Schlumberger stimulation engineers recommended the StageFRAC* multistage stimulation and completion services technique, known for its ability to place fractures precisely while allowing multistage treatments to progress with maximum efficiency. In this technique, stages are isolated by openhole packers that straddle a ball-actuated sliding sleeve.

After each stage is pumped, a ball is introduced that simultaneously seals the previous stage while sliding the sleeve that opens up the next stage for treatment. Each ball is slightly larger than the preceding ball so it engages the correct sleeve every time. When the liner is run and set precisely, all the ports align with the designed fracture zone. The job can be pumped in an almost continuous operation only slowing down momentarily during the time the balls are seating and the ports are opening.

The frac string was 4 ½-in 12.75 lb/ft tubing. During the run-in, however, the frac string was unable to reach total depth due to suspected interference from drilling debris. The debris also made it impossible to retrieve the string so a clean-out trip could be made. The bottom three stages were located at approximately the design depths of the top three stages so the decision was made to proceed (Table 2).

Table 2. Actual results of multistage fracture treatment

Despite having to forgo placing two fractures in the lower D3 sand member, the stimulation was deemed successful. Pumping was curtailed at the discretion of the operator during the final stage treatment because frac height was deemed to be nearing an aquifer lying just above the Foukanda D reservoir. The fourth stage frac sleeve and its isolation packers were simply left where they spaced out, up in the 9 5/8-in tailpipe and the frac port was never actuated.

Before the main frac treatment was pumped, a breakdown injection test was performed using 100 bbl of linear fluid to determine the fracturing initiation pressure. As the pumping rate was varied from one bbl/min to 20 bbl/min the pressure was monitored. The fracture was observed to initiate at four bbl/min and 4,000 psi (1,500 psi at surface). Closure pressure was picked at 3,500 psi.

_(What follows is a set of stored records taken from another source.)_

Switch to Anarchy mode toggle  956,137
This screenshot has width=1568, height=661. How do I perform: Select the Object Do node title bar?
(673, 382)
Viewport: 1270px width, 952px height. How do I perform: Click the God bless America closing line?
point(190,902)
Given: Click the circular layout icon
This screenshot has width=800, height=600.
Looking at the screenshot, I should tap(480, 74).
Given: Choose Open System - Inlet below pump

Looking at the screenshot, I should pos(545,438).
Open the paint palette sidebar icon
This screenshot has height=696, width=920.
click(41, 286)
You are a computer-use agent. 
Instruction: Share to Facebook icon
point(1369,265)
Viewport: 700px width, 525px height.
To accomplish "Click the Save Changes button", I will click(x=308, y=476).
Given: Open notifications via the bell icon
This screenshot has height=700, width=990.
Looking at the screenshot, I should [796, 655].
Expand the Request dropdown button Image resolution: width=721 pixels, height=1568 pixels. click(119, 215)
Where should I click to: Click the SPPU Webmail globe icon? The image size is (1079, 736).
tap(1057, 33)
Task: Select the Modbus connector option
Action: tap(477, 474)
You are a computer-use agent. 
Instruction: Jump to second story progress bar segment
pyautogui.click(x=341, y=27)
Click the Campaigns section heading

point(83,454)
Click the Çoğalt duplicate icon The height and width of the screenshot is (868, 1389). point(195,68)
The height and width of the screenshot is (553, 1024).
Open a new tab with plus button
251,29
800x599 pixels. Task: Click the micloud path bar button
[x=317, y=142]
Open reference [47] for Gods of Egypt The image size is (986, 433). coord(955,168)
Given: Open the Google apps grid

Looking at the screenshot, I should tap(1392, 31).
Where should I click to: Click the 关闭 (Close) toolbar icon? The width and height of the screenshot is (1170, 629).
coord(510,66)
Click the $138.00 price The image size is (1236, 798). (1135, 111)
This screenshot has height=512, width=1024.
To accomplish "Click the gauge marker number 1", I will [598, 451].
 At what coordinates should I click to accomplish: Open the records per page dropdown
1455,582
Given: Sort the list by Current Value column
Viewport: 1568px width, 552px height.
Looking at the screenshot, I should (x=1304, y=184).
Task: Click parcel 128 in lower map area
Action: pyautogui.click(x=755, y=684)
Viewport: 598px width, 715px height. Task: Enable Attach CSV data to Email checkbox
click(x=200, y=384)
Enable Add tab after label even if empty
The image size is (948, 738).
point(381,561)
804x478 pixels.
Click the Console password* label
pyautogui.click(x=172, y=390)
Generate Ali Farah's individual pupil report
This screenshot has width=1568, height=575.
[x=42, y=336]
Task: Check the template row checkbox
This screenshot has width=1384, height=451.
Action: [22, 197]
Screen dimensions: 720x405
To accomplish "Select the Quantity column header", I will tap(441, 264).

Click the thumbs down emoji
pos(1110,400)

Subsequently, a mini-frac test was conducted using 240 bbl of a 35 lb gel mixture pumped at 20.7 bbl/min. A step-down test was conducted. Then post-treatment pressure decline was observed for one hour. Bottom hole initial shut-in pressure was found to be consistent with the previous breakdown injection test. The two pre-treatment tests allowed final adjustments to be made to the pumping schedule prior to execution.

During the pumping of the second stage, there was no clear indication that the frac sleeve had opened, so the breakdown and mini-frac tests were repeated. In fact, the sleeve had opened. Appropriate adjustments were made to the pumping schedule and the treatment continued. The second treatment was curtailed before the design frac length was reached because the frac top was nearing the D-sand top and an aquifer that lies above it. Nevertheless, fracture conductivity greater than three was achieved. As previously noted, the third and final stage was curtailed for the same reason.

Post-frac start-up rate for the Foukanda 109 well exceeded 3,000 bopd. A year later, the well was making 1,500 bopd. This represents 33% of the entire Foukanda Field production. The well produces naturally and to date has achieved a 120% rate increase. Despite the difficulties encountered, the chosen approach was deemed a complete success. Horizontal transverse fractures were achieved, using a technique that permitted well-site adjustments to the pumping schedule. The interdisciplinary approach to well construction and completion was beneficial and fostered close collaboration between operator and service personnel. The project was designed based on reservoir input rather than pre-constrained well conditions. The close spacing of the isolation packers proved very effective in correctly spacing the fractures, and did not have any observable negative effect on production rates. Future such treatments are planned for Foukanda wells.